The Women's March in D.C. will begin with a rally that runs from 10 a.m. to 1:30 p.m. More than 200,000 people are expected to attend the D.C. march while around the world, more than 1 million people have pledged to join in "sister marches," that will be held in every U.S. state as well as Puerto Rico and Guam and around the world from Buenos Aries to Tanzania.
Recently, organizers of the Women's March released a statement outlining the objectives for the march. They include gender equality, racial equality, LGBTQ equality, economic justice and reproductive freedom; equal pay, paid family leave, labor protections, clean water and air and access to public lands; and an end to violence against women, police brutality and racial profiling.
If you think that's an ambitious platform, you're right.

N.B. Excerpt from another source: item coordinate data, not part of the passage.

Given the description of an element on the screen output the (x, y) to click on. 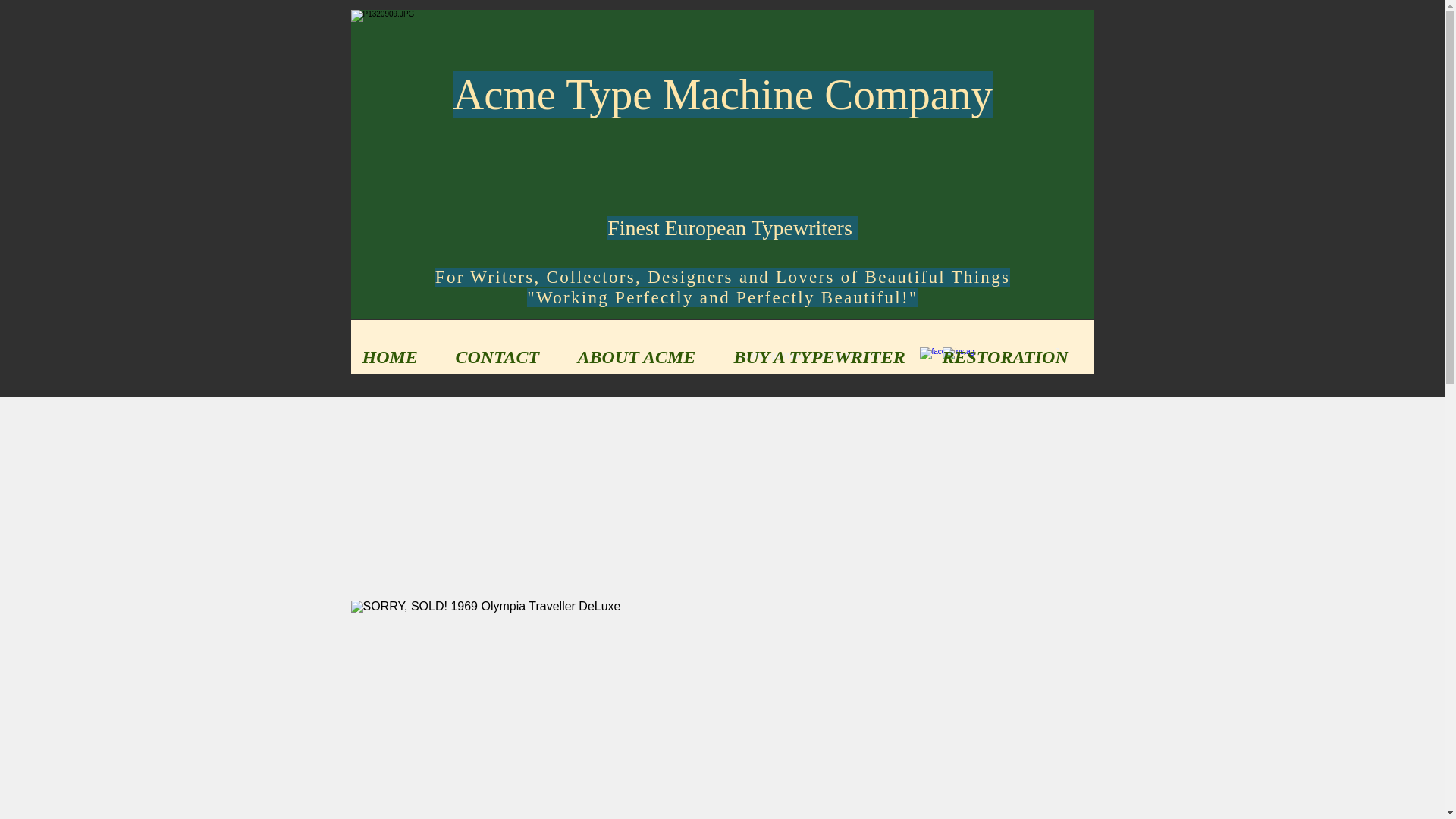
CONTACT (505, 357)
ABOUT ACME (644, 357)
HOME (397, 357)
RESTORATION (1012, 357)
BUY A TYPEWRITER (826, 357)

And according to organizers, that's the point. While all march participants may attend with their own agendas, the organizers want to show that there's solidarity among those who care about this wide range of issues.
“The Women’s March on Washington will send a bold message to our new government on their first day in office, and to the world, that women's rights are human rights,” says the Women's March website.
It's about 'people, the planet and the future'
Longtime environmental activist Diane MacEachern, author of "The Big Green Purse," lives in the D.C. area and plans to attend the march, though I was surprised to learn that she was initially skeptical about the event.
"We have important things to do, like lobby our senators or figure out where we'll get healthcare if we lose the Affordable Care Act. What good will a march do?" MacEachern told me. But after spending some time on Capitol Hill last week, the activist said she felt energized by spending time with other people who share her concerns and are willing to speak out for what they feel is right.
"The march gives us all a chance to get reinvigorated in the same way," MacEachern added. "It's not an end unto itself. It is going to be like a big vitamin shot to our spirits, our psyches, our determination, and our commitment. At the end of the day, I expect to say, 'I'm so glad to know I am part of a massive movement that shares my values — for people, the planet and the future."